REQUIRED TASKS —
A - In the workers' compensation transcript, list every reason the hypothetical employer gives in Petrillo's quoted remark for having no job for the injured worker.
B - In the workers' compensation transcript, what does Schulman say a worker is required to do if the employer can accommodate the restrictions?
C - Extract from the workers' compensation transcript the passage that opens with the words containing "Schulman: Well, light" and closes with "within those restrictions.".

┌─ EXTRACT

Workers’ compensation attorney Scott Schulman explains what light duty is, what happens and how to move forward if your employer doesn’t have a job for you anymore due to your work injury.

Video Transcript:

Petrillo: What happens? What happens then to a worker who has a job that involves heavy lifting, heavy work, grunt work, has a back injury, perhaps needs surgery. The doctor says, “Okay, you’ve gone as far as you can go. You’re not going to get any better. You’re released to work, not to what you used to do, but light duty.”

What are their rights? What happens then to the worker? What if he goes back to work and his employer says, “Well, we don’t have a job for you like that, because you didn’t go to college. You don’t have a master’s degree. You’re not a lawyer.” What happens to them then, then?

Schulman: Well, light duty is two different types, I guess. Why you’re getting medical treatment? If a doctor, if you’ve never been out of work, and he says, “You can go back to work, light duty,” with certain restrictions, no lifting, no bending something along those lines, which is your typical job duties, your employer has a responsibility to either provide work within those accommodations, within those restrictions.

If they can accommodate those restrictions, you are required to go to work.

Petrillo: Okay.

└─
┌─ DATASET EXTRACT

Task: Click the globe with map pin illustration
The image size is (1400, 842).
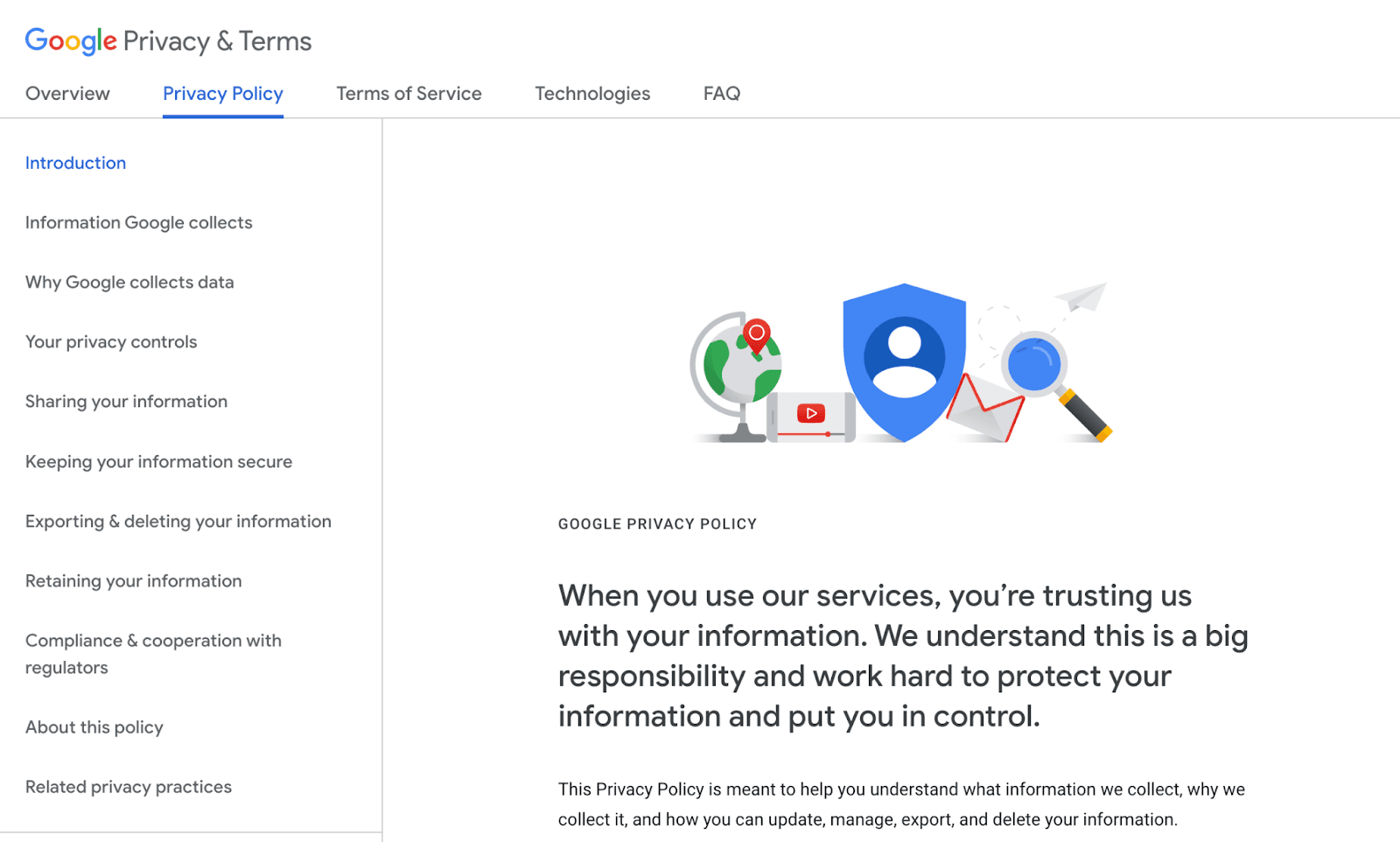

└─
┌─ DATASET EXTRACT

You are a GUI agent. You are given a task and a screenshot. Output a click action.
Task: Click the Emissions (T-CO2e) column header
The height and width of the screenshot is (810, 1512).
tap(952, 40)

└─

EXPECTED RESPONSES —
A -
- "you didn't go to college"
- "You don't have a master's degree."
- "You're not a lawyer."

B - The worker is required to go to work.

C -
Schulman: Well, light duty is two different types, I guess. Why you’re getting medical treatment? If a doctor, if you’ve never been out of work, and he says, “You can go back to work, light duty,” with certain restrictions, no lifting, no bending something along those lines, which is your typical job duties, your employer has a responsibility to either provide work within those accommodations, within those restrictions.